Cats and Birds Letterpress Note Cards

I was working on a book project and had to ink up the press to print a single page(!) I had missed somehow, so I decided to piggyback a card project with the page. But, of course, I had to print some background colors first with a fresh linoleum block. Afternoon tan and purple dawn on white cotton printmaking paper, and then simply the engravings on tan cotton printmaking paper, each with the deckle intact on the front.



An intermingling of projects, these. I had wanted to make cards anyway. The engravings are from a book I did in 1998, called, The Golden Beak, from my drawings. Photos and instructions on how to make the structure are in my 2001 instructional book, Unique Handmade Books.


With the cards you can see all of the bird and cat drawings at once. The cards are up at nevermindtheart, links at cat and bird, if you like.

old style zinc engravings

Comments

Anna said…
so nice to see. You make me want to print again!

We once did a zinc plate in 2 layers. So like yours but then add another round of protective stuff and put it back in the acid bath.
We then rolled each layer with its own roller. So three consecutive rollers on one plate, before printing.
Each roller had a different firmness so the first roller would hit the deepest layer and ink it and a next roller would not get as deep and would only hit the second and top layer and ink those.
You could only move each roller once across the plate, as it would pick up ink from the layers it reached.
That is why we also used different viscosity of the inks, so the second and third roller would leave more of their ink on the topmost layers than they picked up.

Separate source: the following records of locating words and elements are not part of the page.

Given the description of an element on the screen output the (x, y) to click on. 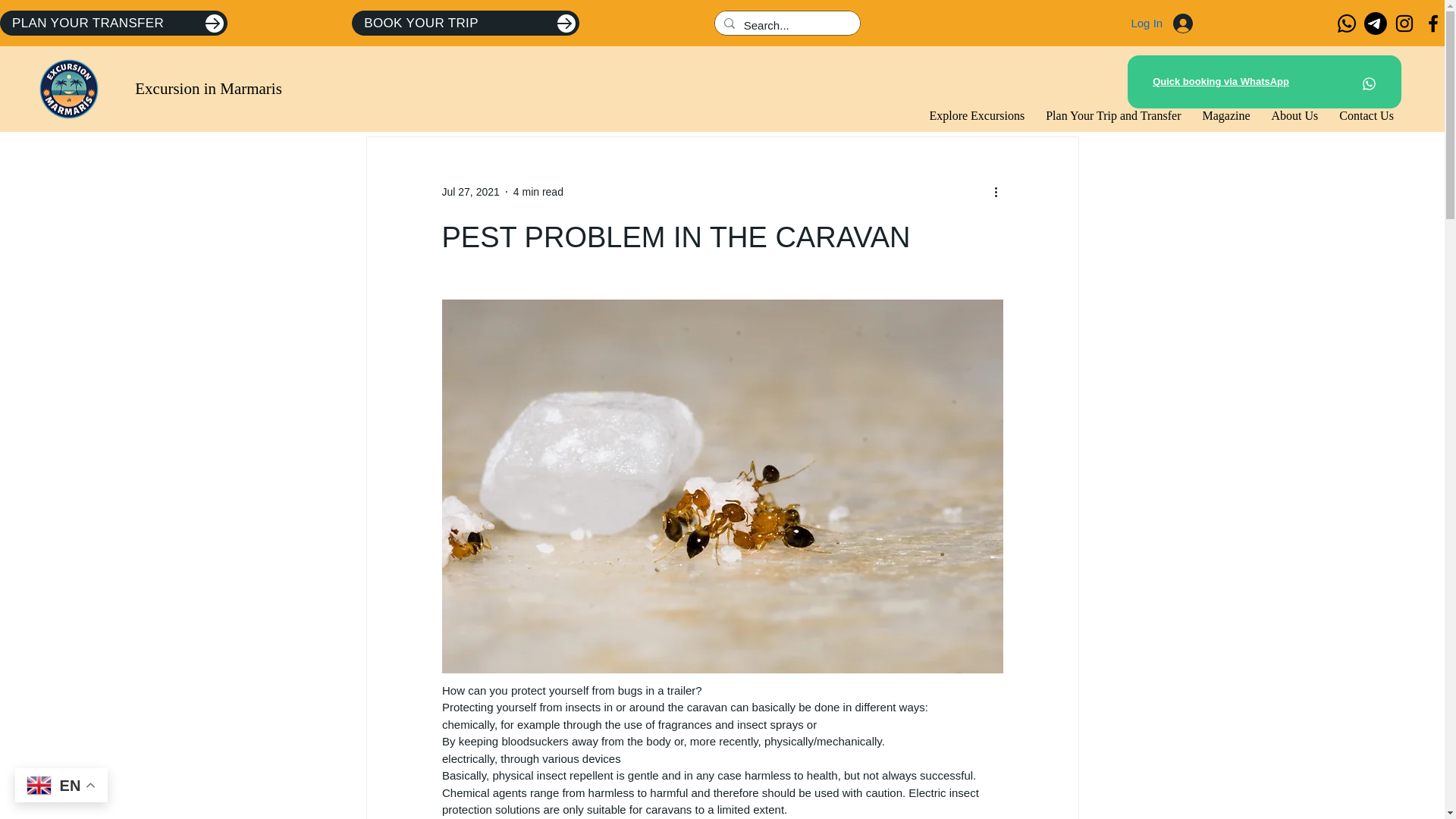
BOOK YOUR TRIP (465, 22)
4 min read (538, 191)
Log In (1161, 23)
PLAN YOUR TRANSFER (113, 22)
About Us (1294, 115)
Magazine (1225, 115)
Explore Excursions (976, 115)
Contact Us (1366, 115)
Quick booking via WhatsApp (1220, 81)
Plan Your Trip and Transfer (1113, 115)
Jul 27, 2021 (470, 191)
All Posts (371, 90)
Excursion in Marmaris (208, 88)
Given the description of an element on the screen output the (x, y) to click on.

I forgot if this needs more fluid ink or less fluid ink.
So three layers, three rollers, three viscosities. One plate rolled three ways and only then printed. This way there's no need to registrar and lines are perfect next to each other.
It was amazing. It was a course at Bergen, Norway, academy.
Alisa said…
Thanks, Anna. Sounds like a wonderful course! I love the look of viscosity printing.

The closest I've gotten to it is inking up the letterpress and then going in by hand with a brayer and second or third color before printing, but harder to do this way as the rollers then pick up the other colors and work it in if you don't disengage the rollers often. So many ways to print!